(作業指示 1)
八村のプレシーズンに関する文章から、「八村は、プレシーズンゲーム4」で始まり「点7リバウンドをマークした。」まで続く部分を、そのまま出力してください。
(作業指示 2)
八村のプレシーズンに関する文章の続きを、最後の文の後から書き進めてください。

==== 文書抜粋

プレシーズンゲームでは安定したスタッツを残した [写真]=Getty Images


 八村は、プレシーズンゲーム4試合に出場。シーズン前であるため、出場時間が抑えられた中、初戦で9得点して以降の3試合で2ケタ得点。2試合目の対フェニックス・サンズでフィールドゴール8本の試投中6本を成功させるなどで13得点、8リバウンドし、次のミルウォーキー・バックス戦では、チーム最多の14得点に加え、5リバウンド、2スティール。そしてスターターが全員そろい、約27分半プレーしたゴールデンステイト・ウォリアーズ戦では、15得点9リバウンドとダブルダブル目前の活躍。プレシーズンの4試合は1試合平均で12.8得点7リバウンドをマークした。

「プレシーズンから思い切っていけました。ゲームが始まる前から(JJ)レディックヘッドコーチ(以降HC)と、どうしてほしいのかということは話していたので、オフェンスのリバウンドだったり、もっとスリーを打ったりとか、そういうところを意識しながらプレーしていました。そこはよくできたたんじゃないかなと思います」と八村。パリオリンピックで左ふくらはぎを負傷し、8月は治療に専念、バスケットボールを再開したのは9月に入ってからというが、その影響を全く感じさせないプレーぶりで、レディックHCも「塁は、言われたことはすべてやってくれた。素晴らしかった」と満足感を示した。

========
==== 提供資料

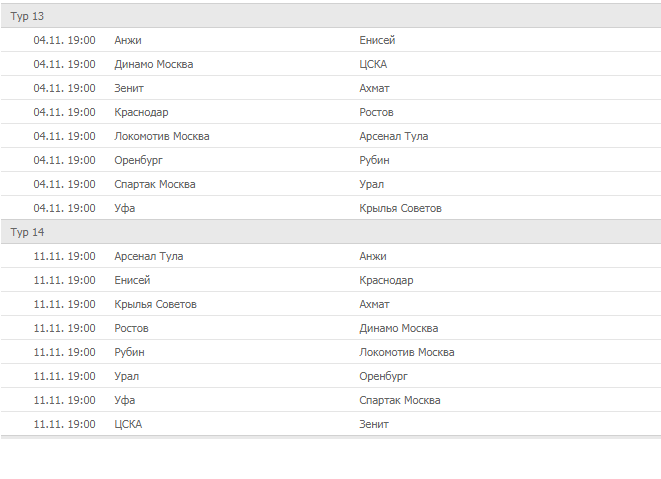Screen dimensions: 661x479
Task: Select Енисей playing away against Анжи
Action: [x=378, y=40]
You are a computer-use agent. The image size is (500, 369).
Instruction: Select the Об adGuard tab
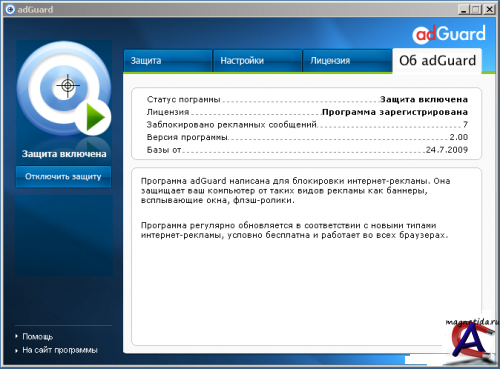pos(437,61)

========

(回答文 1)
八村は、プレシーズンゲーム4試合に出場。シーズン前であるため、出場時間が抑えられた中、初戦で9得点して以降の3試合で2ケタ得点。2試合目の対フェニックス・サンズでフィールドゴール8本の試投中6本を成功させるなどで13得点、8リバウンドし、次のミルウォーキー・バックス戦では、チーム最多の14得点に加え、5リバウンド、2スティール。そしてスターターが全員そろい、約27分半プレーしたゴールデンステイト・ウォリアーズ戦では、15得点9リバウンドとダブルダブル目前の活躍。プレシーズンの4試合は1試合平均で12.8得点7リバウンドをマークした。

(回答文 2)
 レイカーズは、八村がウィザーズからトレードで移籍した2022-23シーズンのトレード期限を前に八村の他、ディアンジェロ・ラッセルと現在故障中のジャレッド・バンダービルトという、以降チームの核の一部を担う選手を獲得。レブロン・ジェームズアンソニー・デイビスオースティン・リーブスにこの3人が加わって3シーズン目となり、「ずっとみんなで一緒に優勝を狙ってやってきているのでやりやすいし、(絆が強まっているというのも)絶対にあります。僕らはケミストリーも築いてきましたし、レディックHCや新たなコーチらとともに次のレベルに進めると思います」。

「(2勝4敗と)結果は良くありませんでしたが、とてもいいプレシーズンだったと思います。(新たなコーチ陣と)練習してきて、僕らが必要としていた何かを得ることができたように感じますし、すごく良かった」と、ともにプレーしてきた仲間と、新たなコーチ陣とともに迎えるシーズンを楽しみにしている。

「僕はもう若手ではない。ベテランの域に入る」

 レディックHCは9人ローテーションでシーズンを戦うことを公言しているが、レイカーズはローテーション入りする選手を絞るのも大変なほど層の厚いチームであることで、「シーズンは長いので、お互い助け合いながら乗り越えていくというのが大事だと思いますし、層が厚いことによって、お互いを信用しながら、いろんなマッチアップをやりながら、いろいろ自分たちで調整していけます」と八村。「プレーオフの時でもチームによって対応ができるので、いいと思う」と自信を感じている。

 層が厚いということは、チーム内の競争の激しさにもつながる。しかし、「僕はもう若手ではない。ベテランの域に入る」と話す八村にとって、それはポジティブ以外の何でもない。ルーキー時からスターターを経験し、リザーブという立場もこなしてきた。バスケから離れなければならない時期があったほど精神的に苦しんだこともあったし、長引く故障も負った。DNP(コーチの判断による不出場)という誰も味わいたくない試合もあった。連敗で苦しんだ一方で夢のNBAファイナルまであと一歩となるウエスタン・カンファレンス決勝という舞台でも戦った。昨シーズンはNBAが初めて試みた “インシーズン・トーナメント” で王者になった。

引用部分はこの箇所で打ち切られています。